Self-Assessment of Estate Management Practices
With this shift to a proactive and data-centric approach, there is now a greater focus on the School Estate Management Standards (SEMS) and accountability for their delivery. These cover the policies, procedures and processes you should have in place and should be read in conjunction with the Estate Management Competency Framework which sets out the skills and experience needed to deliver them. Previously, this was a reflective approach to identifying gaps and planning your own approach to good estate management. However, the biggest change is that by Autumn 2026, you will also need to complete a ‘light touch’ self-assessment return on the School Estate Management Standards (SEMS)via the new Manage Your Education Estate Portal.
Shifting from a Bid-Based to an Evidence Based Funding Model
In the Autumn Budget, long-term education estate maintenance funding allocations were announced to support longer-term planning, with almost £3bn per year committed by 2034/35. The strategy now demonstrates how this will be delivered, with funding certainty for Responsible Bodies eligible for School Condition Allocation now stable until 2028/29.
For other Responsible Bodies, one of the most significant announcements is that Condition Improvement Fund will be replaced from Autumn 2028 with a new programme that will be designed to remove the need for submission of full bids. While more information will be released in due course, there is no doubt that this further demonstrates a shift to a condition-led and evidence-based approach.
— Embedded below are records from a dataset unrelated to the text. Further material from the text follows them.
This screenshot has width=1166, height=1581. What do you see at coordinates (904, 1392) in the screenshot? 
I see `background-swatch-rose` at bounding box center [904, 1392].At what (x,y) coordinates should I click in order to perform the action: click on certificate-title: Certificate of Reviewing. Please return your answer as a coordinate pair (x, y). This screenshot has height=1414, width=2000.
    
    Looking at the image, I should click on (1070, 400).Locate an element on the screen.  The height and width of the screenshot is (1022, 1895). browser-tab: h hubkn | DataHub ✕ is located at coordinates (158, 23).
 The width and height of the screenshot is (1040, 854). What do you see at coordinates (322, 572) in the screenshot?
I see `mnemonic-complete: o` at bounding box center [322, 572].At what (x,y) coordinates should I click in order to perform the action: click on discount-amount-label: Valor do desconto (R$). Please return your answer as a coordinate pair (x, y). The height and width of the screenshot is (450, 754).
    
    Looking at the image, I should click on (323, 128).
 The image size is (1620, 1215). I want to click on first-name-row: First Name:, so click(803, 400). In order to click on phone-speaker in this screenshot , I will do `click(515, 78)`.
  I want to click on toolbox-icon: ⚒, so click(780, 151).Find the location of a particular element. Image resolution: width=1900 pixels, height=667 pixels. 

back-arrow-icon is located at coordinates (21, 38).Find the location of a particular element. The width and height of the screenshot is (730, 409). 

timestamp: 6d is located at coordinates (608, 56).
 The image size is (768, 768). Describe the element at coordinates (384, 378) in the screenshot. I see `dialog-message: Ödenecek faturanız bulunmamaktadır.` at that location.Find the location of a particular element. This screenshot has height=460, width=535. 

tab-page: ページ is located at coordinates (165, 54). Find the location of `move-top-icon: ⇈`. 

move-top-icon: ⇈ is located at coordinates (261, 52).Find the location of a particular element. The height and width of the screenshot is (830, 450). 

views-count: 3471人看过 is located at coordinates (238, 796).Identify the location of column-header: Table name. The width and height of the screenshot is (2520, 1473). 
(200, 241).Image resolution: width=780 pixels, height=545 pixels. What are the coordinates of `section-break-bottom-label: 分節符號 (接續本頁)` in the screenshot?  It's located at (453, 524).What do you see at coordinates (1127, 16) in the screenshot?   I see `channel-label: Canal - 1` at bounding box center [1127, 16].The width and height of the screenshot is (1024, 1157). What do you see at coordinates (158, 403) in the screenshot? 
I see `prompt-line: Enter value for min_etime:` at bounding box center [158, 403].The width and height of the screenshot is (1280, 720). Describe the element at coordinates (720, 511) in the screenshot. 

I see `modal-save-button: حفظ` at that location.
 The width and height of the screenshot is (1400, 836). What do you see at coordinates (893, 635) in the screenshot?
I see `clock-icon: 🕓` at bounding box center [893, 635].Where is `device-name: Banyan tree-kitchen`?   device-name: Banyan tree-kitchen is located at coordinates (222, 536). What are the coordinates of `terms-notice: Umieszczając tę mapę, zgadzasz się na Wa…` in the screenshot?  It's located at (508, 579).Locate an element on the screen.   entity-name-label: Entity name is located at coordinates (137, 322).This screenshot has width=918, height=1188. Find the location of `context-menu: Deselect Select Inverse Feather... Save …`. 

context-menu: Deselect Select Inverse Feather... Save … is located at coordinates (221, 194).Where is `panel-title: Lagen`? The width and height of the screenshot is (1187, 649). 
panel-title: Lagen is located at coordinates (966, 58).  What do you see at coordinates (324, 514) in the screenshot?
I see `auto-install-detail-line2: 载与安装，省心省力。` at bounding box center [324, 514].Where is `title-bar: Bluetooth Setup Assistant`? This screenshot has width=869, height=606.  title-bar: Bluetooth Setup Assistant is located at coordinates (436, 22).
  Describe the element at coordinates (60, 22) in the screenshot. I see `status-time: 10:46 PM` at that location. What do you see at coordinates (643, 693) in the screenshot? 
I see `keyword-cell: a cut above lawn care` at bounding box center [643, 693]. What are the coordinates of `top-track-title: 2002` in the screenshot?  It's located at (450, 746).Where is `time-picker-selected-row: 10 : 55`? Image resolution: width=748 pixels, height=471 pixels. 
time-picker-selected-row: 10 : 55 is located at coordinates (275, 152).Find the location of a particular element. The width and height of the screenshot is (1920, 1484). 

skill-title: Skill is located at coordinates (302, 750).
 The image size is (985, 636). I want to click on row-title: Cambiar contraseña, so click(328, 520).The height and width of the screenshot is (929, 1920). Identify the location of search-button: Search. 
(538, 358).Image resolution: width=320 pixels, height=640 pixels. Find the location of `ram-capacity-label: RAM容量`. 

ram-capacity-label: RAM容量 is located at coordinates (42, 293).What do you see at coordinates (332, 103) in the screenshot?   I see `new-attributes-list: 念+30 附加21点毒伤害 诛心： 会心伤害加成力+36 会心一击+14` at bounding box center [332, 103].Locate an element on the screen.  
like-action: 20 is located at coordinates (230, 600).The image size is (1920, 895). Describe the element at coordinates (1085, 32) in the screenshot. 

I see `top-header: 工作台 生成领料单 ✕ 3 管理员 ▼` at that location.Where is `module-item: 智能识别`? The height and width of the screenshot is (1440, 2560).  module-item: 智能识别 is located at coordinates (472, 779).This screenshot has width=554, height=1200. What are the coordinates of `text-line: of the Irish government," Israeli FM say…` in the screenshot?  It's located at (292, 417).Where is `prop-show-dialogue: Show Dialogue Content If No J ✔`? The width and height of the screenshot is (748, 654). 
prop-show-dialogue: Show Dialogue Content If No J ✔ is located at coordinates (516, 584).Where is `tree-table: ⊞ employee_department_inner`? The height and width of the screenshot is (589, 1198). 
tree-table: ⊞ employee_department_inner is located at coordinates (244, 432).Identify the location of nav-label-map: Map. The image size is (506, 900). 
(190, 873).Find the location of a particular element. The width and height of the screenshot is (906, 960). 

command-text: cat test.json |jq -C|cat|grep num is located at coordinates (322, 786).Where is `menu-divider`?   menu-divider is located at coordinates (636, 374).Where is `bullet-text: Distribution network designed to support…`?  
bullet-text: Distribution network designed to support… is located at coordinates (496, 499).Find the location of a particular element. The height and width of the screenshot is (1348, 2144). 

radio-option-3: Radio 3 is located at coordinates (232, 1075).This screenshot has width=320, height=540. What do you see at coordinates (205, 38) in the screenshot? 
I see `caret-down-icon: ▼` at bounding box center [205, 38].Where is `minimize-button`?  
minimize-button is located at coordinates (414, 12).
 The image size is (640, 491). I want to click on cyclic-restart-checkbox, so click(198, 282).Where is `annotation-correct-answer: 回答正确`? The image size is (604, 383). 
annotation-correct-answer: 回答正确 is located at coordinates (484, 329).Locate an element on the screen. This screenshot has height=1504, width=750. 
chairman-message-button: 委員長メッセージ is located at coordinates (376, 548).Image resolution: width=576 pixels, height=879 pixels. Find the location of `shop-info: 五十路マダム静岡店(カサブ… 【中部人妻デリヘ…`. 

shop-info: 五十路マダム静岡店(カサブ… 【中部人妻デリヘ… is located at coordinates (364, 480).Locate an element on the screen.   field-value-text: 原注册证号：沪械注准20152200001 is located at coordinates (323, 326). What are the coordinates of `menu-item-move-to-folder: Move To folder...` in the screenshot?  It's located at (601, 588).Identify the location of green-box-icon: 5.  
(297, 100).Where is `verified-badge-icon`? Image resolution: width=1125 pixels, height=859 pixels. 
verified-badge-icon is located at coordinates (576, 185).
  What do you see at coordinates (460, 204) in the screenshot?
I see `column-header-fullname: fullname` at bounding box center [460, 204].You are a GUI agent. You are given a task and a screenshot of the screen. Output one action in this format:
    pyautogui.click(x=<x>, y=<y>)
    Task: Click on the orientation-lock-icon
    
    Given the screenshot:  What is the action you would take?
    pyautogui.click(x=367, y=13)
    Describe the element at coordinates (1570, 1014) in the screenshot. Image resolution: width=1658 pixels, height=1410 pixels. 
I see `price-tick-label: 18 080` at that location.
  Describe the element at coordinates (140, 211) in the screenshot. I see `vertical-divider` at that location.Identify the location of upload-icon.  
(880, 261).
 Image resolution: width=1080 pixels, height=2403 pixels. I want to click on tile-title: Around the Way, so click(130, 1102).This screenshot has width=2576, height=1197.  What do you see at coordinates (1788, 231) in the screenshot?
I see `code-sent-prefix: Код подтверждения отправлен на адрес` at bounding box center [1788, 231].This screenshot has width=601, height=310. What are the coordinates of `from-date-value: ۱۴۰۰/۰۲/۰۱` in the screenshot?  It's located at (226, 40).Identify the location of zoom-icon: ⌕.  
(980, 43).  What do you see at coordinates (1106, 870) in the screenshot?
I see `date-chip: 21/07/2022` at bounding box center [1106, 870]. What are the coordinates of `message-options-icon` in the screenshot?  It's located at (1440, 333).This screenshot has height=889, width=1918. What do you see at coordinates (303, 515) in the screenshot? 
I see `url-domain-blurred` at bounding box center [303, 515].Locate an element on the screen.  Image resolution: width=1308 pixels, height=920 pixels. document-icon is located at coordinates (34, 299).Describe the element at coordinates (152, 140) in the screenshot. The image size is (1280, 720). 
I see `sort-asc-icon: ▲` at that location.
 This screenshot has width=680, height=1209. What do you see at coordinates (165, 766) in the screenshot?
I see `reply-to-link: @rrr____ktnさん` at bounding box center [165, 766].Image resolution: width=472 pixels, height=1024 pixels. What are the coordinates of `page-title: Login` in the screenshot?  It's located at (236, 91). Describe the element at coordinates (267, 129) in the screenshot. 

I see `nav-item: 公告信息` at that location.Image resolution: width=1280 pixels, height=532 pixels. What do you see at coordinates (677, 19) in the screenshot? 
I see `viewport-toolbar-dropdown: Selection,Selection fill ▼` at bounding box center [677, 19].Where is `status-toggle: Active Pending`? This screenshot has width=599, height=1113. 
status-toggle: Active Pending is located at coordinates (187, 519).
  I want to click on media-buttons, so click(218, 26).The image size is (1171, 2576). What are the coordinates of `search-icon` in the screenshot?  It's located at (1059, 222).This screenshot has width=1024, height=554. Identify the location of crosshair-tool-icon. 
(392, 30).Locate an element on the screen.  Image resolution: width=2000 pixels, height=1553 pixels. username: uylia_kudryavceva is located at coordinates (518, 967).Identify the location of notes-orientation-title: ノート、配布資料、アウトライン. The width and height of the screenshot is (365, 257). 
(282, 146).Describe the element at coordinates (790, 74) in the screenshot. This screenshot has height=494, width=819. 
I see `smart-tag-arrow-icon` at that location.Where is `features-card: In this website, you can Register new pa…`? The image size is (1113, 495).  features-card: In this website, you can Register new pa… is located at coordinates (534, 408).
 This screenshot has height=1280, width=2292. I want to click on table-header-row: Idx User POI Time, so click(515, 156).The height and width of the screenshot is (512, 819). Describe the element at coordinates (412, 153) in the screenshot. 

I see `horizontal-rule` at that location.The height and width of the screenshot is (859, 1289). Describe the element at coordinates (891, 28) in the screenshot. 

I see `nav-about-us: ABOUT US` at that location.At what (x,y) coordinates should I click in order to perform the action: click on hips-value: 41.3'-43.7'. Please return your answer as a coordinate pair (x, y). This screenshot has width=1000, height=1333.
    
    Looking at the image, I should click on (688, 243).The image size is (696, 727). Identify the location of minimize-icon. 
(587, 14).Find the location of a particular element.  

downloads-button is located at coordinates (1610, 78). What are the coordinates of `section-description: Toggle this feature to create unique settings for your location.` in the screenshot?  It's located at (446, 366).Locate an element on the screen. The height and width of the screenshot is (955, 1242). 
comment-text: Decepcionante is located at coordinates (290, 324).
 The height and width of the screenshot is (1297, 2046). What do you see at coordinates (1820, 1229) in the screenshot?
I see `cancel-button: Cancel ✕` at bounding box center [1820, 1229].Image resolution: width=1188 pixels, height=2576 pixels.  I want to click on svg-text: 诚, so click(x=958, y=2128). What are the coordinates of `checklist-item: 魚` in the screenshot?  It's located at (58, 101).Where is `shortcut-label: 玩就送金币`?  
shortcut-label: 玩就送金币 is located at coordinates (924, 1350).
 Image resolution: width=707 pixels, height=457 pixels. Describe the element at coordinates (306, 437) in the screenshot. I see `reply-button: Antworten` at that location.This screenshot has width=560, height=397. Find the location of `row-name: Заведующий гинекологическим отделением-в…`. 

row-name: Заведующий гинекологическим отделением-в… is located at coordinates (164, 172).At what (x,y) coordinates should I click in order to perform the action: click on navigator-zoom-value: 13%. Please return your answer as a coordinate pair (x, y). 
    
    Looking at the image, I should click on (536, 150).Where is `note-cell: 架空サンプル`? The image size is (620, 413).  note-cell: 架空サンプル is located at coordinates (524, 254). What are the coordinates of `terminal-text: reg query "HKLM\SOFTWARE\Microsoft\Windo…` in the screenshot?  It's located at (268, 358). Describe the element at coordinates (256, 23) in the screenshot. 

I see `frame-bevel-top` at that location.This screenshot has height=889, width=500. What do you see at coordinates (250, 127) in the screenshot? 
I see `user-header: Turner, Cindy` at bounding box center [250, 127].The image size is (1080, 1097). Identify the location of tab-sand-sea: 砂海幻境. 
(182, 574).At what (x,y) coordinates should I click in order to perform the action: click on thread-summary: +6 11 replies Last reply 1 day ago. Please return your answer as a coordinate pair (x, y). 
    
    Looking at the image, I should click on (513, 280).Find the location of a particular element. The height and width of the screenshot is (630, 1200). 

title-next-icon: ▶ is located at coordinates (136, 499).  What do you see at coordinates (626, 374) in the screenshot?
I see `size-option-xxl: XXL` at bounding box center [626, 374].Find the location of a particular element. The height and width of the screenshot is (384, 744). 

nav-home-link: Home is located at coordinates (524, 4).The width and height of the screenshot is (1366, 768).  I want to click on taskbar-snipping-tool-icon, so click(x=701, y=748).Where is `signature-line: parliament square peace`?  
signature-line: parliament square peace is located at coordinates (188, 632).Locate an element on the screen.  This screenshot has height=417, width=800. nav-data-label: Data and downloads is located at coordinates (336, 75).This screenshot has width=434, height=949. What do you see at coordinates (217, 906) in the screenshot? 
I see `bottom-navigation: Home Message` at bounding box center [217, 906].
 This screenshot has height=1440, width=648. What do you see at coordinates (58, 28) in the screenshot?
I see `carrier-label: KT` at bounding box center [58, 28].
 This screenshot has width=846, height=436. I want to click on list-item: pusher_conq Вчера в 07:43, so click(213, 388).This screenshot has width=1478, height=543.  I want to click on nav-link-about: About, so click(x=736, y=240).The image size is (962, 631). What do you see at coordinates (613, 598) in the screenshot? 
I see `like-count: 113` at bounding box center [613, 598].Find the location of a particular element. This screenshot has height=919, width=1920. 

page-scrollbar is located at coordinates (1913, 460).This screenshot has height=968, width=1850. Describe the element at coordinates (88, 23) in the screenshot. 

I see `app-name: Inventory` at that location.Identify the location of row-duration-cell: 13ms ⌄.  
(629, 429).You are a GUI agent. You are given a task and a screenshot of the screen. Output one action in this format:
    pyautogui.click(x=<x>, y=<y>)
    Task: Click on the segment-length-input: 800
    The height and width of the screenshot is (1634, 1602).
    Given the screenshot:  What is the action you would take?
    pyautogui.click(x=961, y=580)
Separately, a new Renewal and Retrofit Programme will be piloted from April 2026 in the East Midlands, Yorkshire and Humber and the South East. This programme will deliver larger-scale renewal and condition projects that also increase resilience to climate change and we understand that Responsible Bodies selected for the pilot will be contacted directly, before the programme is expanded from 2027.
Also under this pillar, investment of £3.7bn in High Needs Capital Funding will aim to deliver a transformative expansion of Inclusion Bases. Guidance will also be launched on how the existing estate can be made more inclusive and accessible through high-impact adaptations for SEND pupils rather than developing entirely new provision.
Summary
Overall, the strategy indicates a clear direction of travel towards a more proactive, evidence-based and targeted approach to estate management and capital investment with a shift away from reactive and short-term interventions. With data and digital transformation on the horizon, you should focus on gathering the evidence you need to underpin your estate management practices and estates planning, enabling you to deliver a decade of national renewal within your own school and trust communities.